Scott Russell Sanders. Photo by Richardson Studio


When I visit elementary schools, I tell the children they possess two superpowers, and their eyes open wide. You’re exercising one of those powers now. Like schoolchildren poring over books, you’re turning ink marks on a page into words and meanings. Unlike youngsters, for whom learning to read is a recent achievement, adults might forget the astonishment we felt when suddenly those inky squiggles evoked pictures, stories, and ideas in our minds.

Reading enlists another astonishing ability, which arises in children well before they begin school. If you’ve spent time with a toddler, you may have witnessed the emergence of this other superpower. Suppose you’re playing with your young daughter, who has just begun to utter names of things. You balance a toy car on your head, point to it, and say, “See my hat?” She gives you a puzzled look, then insists, “Car! Car!” Some days later, you repeat the game. After a moment’s hesitation, she grins, crowing “Hat! Hat!” Within weeks you can draw pictures in the air—of an elephant, say, or a bowl of spaghetti—and she will play along, petting the elephant, slurping noodles.

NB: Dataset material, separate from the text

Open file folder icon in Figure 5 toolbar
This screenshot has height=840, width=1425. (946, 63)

You might think your child is the world’s brightest toddler, yet all children possess this amazing power. Visit any playground or preschool, and listen: you’ll hear in the piping voices the music of invention. Kids turn monkey bars into mountains, pebbles into jewels, clouds into castles, sticks into magic wands. Give them paper and pencils and they draw animals, buildings, landscapes, suns and moons and stars, shape after shape, as if fashioning the world anew. They roam the universe with ease. While NASA engineers labor for years to prepare a mission to Mars, children zoom to the red planet in cardboard boxes. They wear jackets for spacesuits, baseball caps for helmets, backpacks for air tanks. When they’re tired of searching for aliens on Mars, they might zip to another galaxy in search of dragons.

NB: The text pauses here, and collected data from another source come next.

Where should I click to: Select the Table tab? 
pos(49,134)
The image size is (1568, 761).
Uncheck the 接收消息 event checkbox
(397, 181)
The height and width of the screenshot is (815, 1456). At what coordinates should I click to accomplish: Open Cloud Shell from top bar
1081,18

We call such childhood fancies make-believe. The term is condescending, as if such mental flights should be left behind along with outgrown clothes. But the power at work in make- believe is quite as necessary to NASA engineers as it is to kids. Except in grownups we call it imagination.

If it were not so common a talent, present in all of us to varying degrees, we would recognize imagination as a superpower rivaling anything dreamed up for comic book heroes. How amazing, that the mind can envision possibilities not present to our senses; that painters can see shapes and colors on a blank canvas, composers can hear notes amid silence, scientists can plan experiments never before tried. How amazing, that people suffering under tyranny can foresee liberation and survivors living among ruins can lay out a path to recovery.

We’re living among ruins now—of our economy, our democracy, our ravaged Earth. The path to recovery should not lead us back to the old status quo that has caused so much damage and misery, but forward to wiser ways of living,
and for that we need the guidance of imagination. Every improvement in the human condition—every tool, invention, work of art, medical discovery, social reform—begins as a glimmer of possibility in the mind. Like any human faculty, imagination can be corrupted by selfishness, fear, or greed. But when inspired by compassion, it can move us toward a life that’s worthy of our potential as reasoning, caring, moral creatures. Imagination can show us how to live together in peace, and in harmony with our marvelous planet.